Thanks for the various WebWorld programmes and Euro2012 dispatches.Feeling sad that the Oranje couldn't make it to the top.Best wishes to you all in the English section. Wish it wouldn't go out of is a very sad ending to a beautiful radio station..

John Lang 23 June 2012 - 8:11am / United States

I am greatly saddened by the loss of RNW. When I lived in Japan I looked forward to your broadcasts and when I moved back to USA I listened via shortwave and internet. Truly a great broadcast service with a first rate staff of writers,announcers,reporters and technicians. This is a loss to the world and to the Netherlands. At a time when we need to be able to hear as many voices and opinions as possible to have this service curtailed is a short sighted view to making the books balance. I hope someday cooler heads will prevail and this service will be restored to it's full potential. This service has changed lives in ways that cannot be quantified by some actuarial table. These kinds of programs may not have the seemiing importance as other govermental projects however from a humanitarian perspective the value is nothing short of priceless.

Daniel D 22 June 2012 - 3:59am / United States

RNW is seeming to go the way of Deutsche Welle and Radio France International (RFI English Service), cutting back greatly on enlightening news and editorial coverage and spending a disproportionate amount of time on African News.

Please don't construe that last statement as racist. I am interested in hearing about African News, something which is lacking on North American radio. However, if there is a major event in Asia, the Americas, or Europe (which, like it or not, is the homebase of these stations), I really don't want to hear about another story about dysfunctional government in Liberia or Sierra Leone; at the very least, please truncate this.

It seems as if the BBC World Service (and, to a lesser degree, NPR in the United States, the CBC (Canada), ABC (Australia)- especially useful for Asia/Pacific Reporting, and the web streams of Euronews and France 24 (the latter is associated with RFI) has become the default choice for those interested in 'serious' world news.

Another writer stated that Swiss Radio International is no more. World Radio Switzerland, a domestic service based in Geneva and under the SSR Umbrella, is under threat of closing. The English service of Radio Exterior Espana, which I thought was very good, is a shadow of its former self.

RNW, I know 'austerity' is affecting everybody, but please at least broadcast even a truncated version of "Newsline."

Thank you for reading.

Vera Gottlieb 21 June 2012 - 4:45pm / Germany

Free speech? Free to express an opinion? Lately, so many of RNW articles are no longer providing a 'comments' section. Muzzling the peons? Double-speak a la Orville?

Anonymous 22 June 2012 - 9:36am

Do you mean Orwell? As in George Orwell, author of 1984. Shame RNW can't find a way of muzzling stupid, bigoted people.

user avatar
Rob Kievit 23 June 2012 - 10:15pm

Anonymous! Will you please refrain from being unkind to other participants in the discussion. RNW is not in the habit of muzzling people, by the way.
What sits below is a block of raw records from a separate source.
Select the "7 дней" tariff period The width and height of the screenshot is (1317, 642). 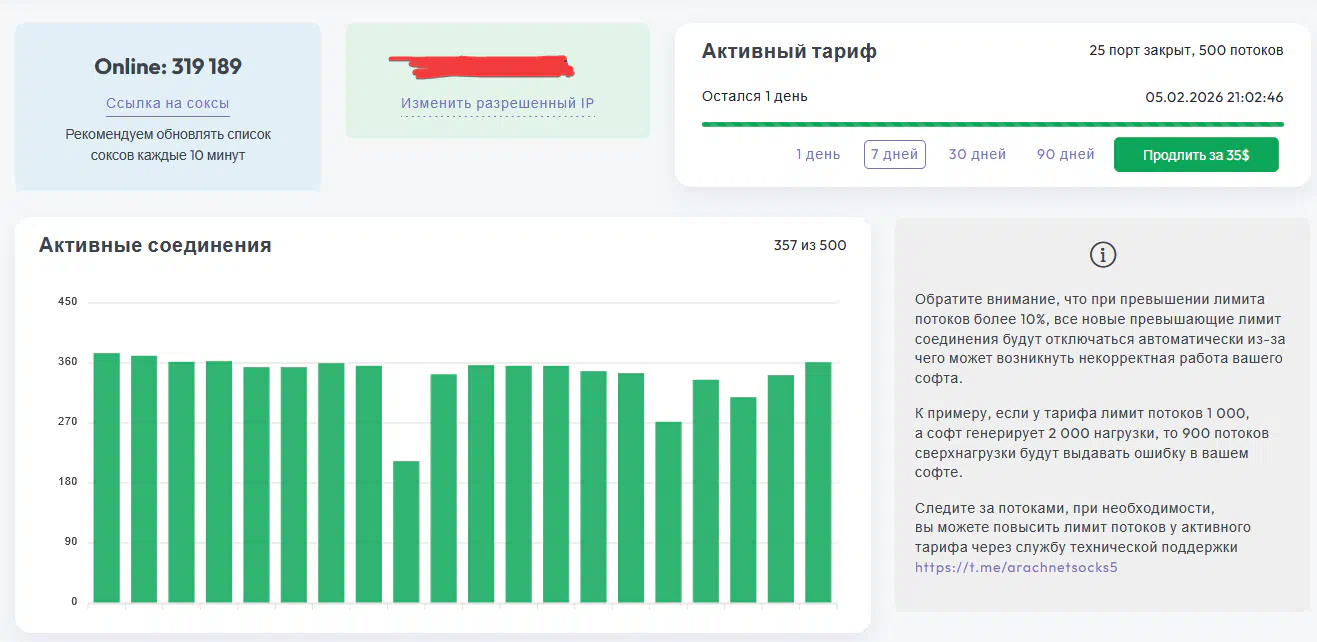[x=895, y=154]
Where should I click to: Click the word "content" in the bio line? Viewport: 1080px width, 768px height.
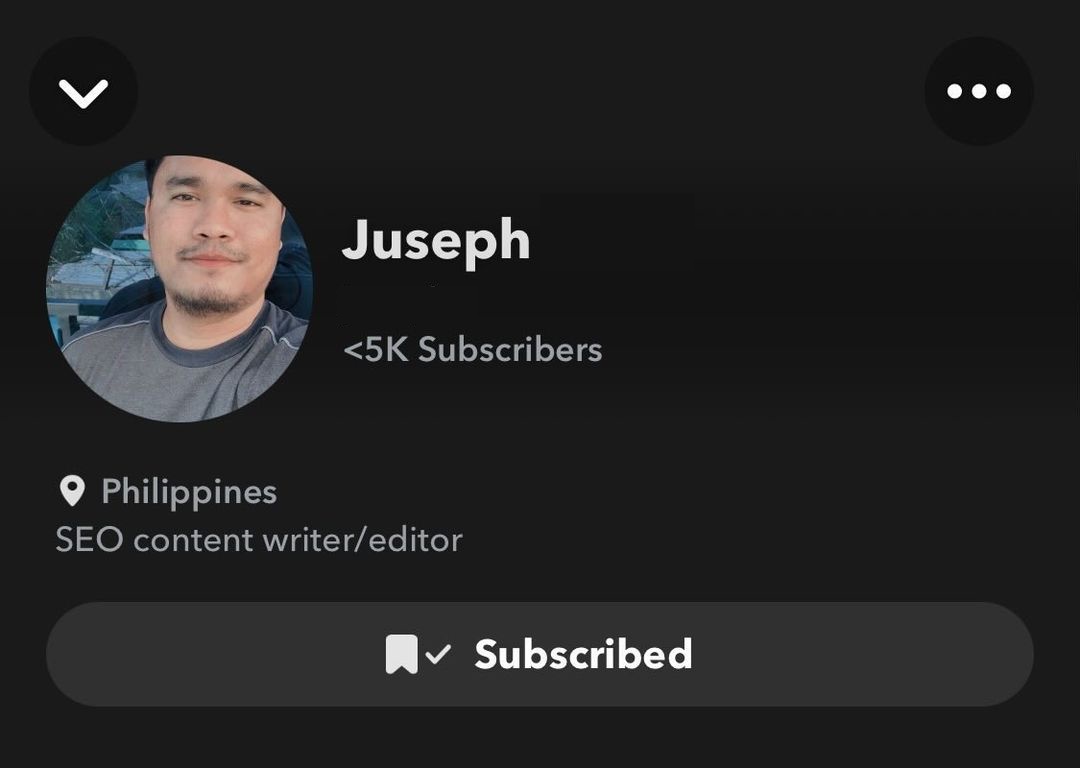[x=194, y=541]
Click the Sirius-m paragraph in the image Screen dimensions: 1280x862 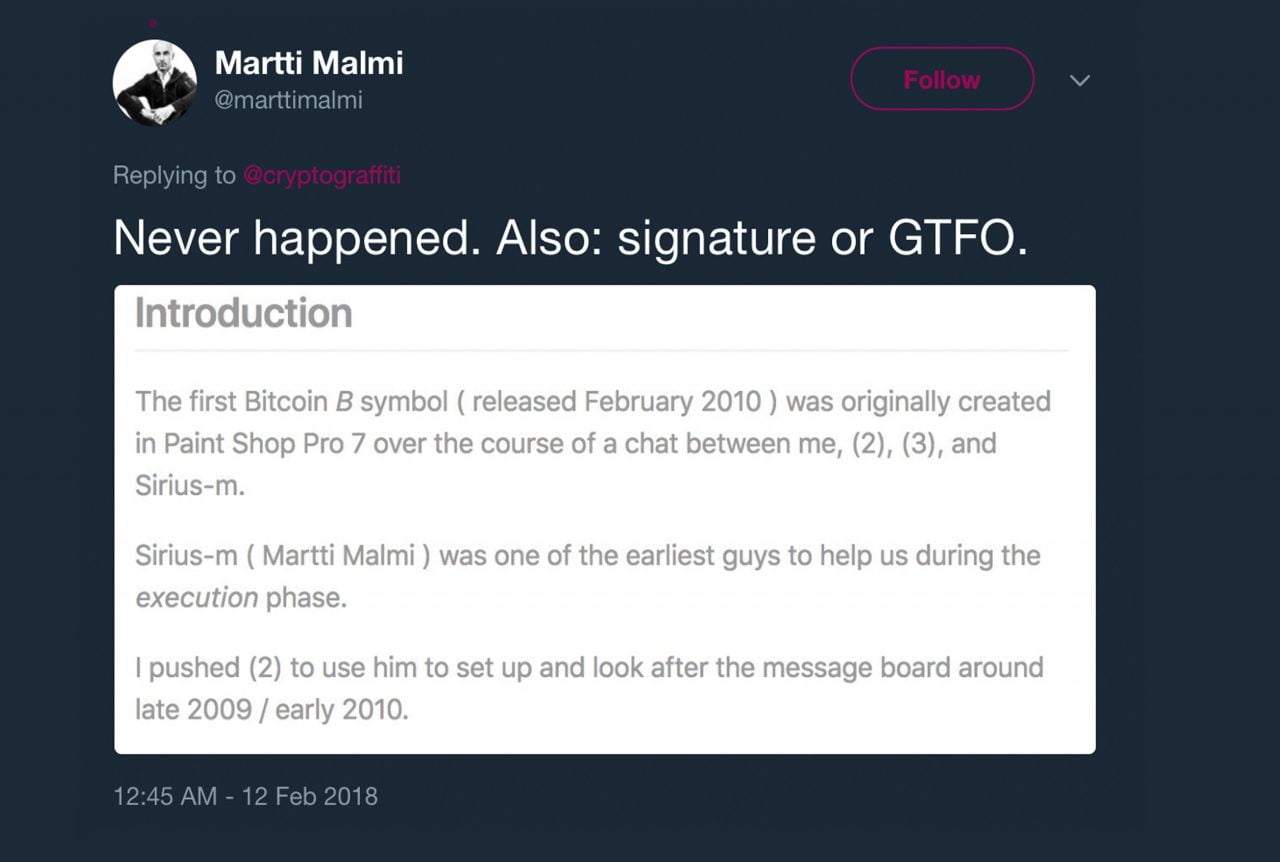click(588, 576)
Ms Gottlieb, in case you're interested, is one of our long-standing site visitors who regularly makes an effort to post well-considered remarks about our articles. She is human and therefore prone to make the occasional error. Like yourself.


Vera Gottlieb 22 June 2012 - 6:35pm / Germany

Speaking about Orwell (did I get it right this time???):

Vera Gottlieb 22 June 2012 - 4:33pm / Germany

You never make mistakes?

paulette 21 June 2012 - 2:40pm / france

sorry guys, now you too know what budget cuts are!
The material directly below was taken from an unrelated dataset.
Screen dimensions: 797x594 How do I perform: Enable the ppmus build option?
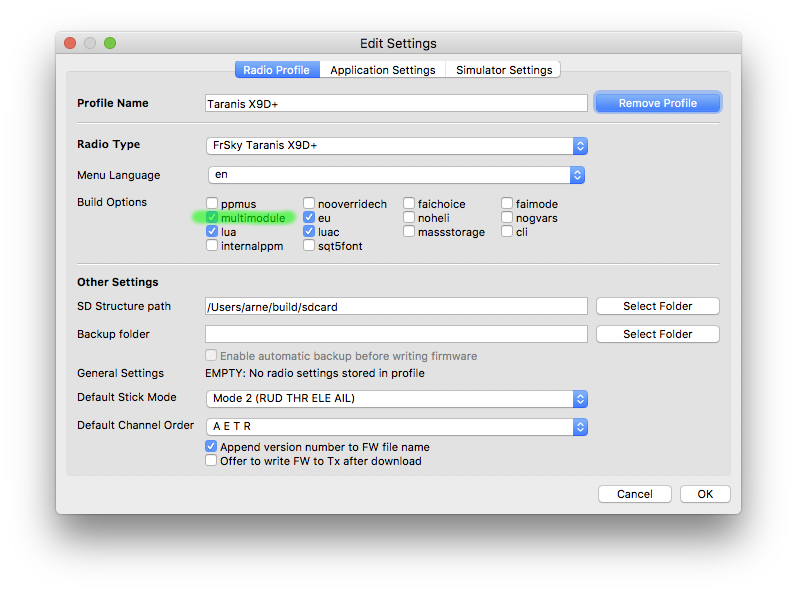tap(212, 204)
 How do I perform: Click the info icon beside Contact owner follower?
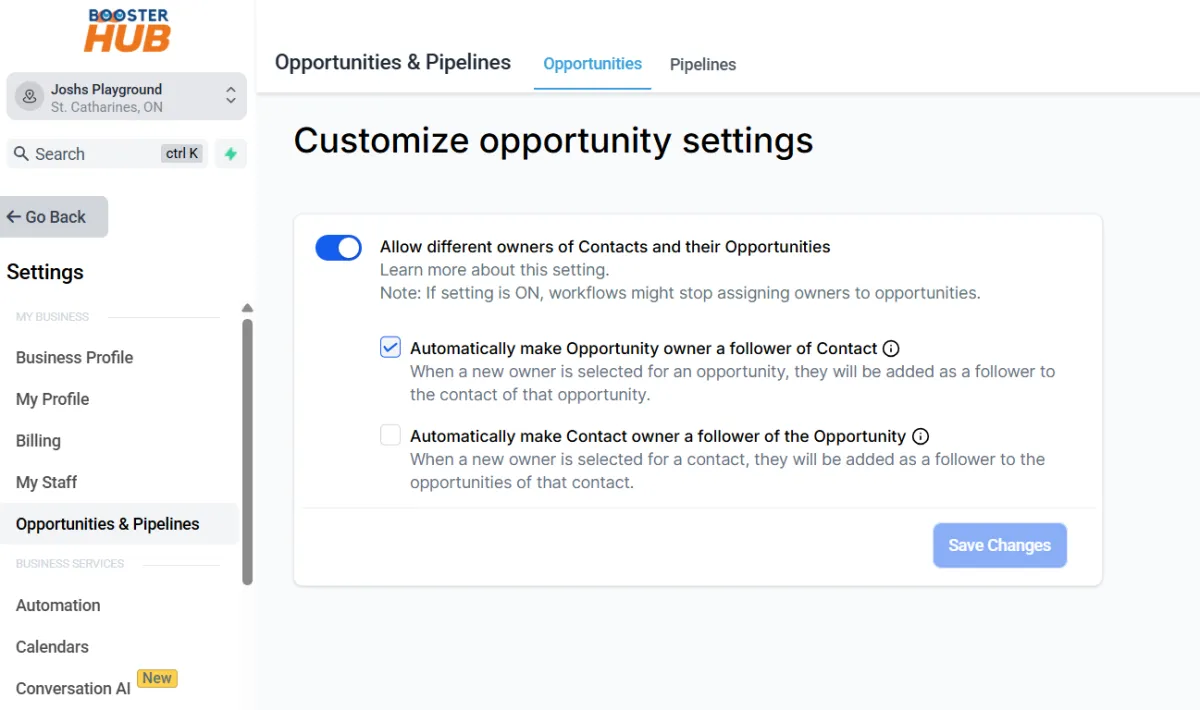click(x=921, y=437)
Anonymous 21 June 2012 - 5:20am

Well it seems RNW is going the way of Swiss Radio International. Swiss Info is a poor excuse to keep Switzerland on the web. Bob Zanotti who was with SRI for many year started Switzerland In Sound, which does a much better job than silly Swiss Info. Radio Canada International on June 24th goes the same way. One a web presents? How do you reach an audience in China? As soon as you start to focus on human rights, it's only a matter of time that RNW's site is blocked in China.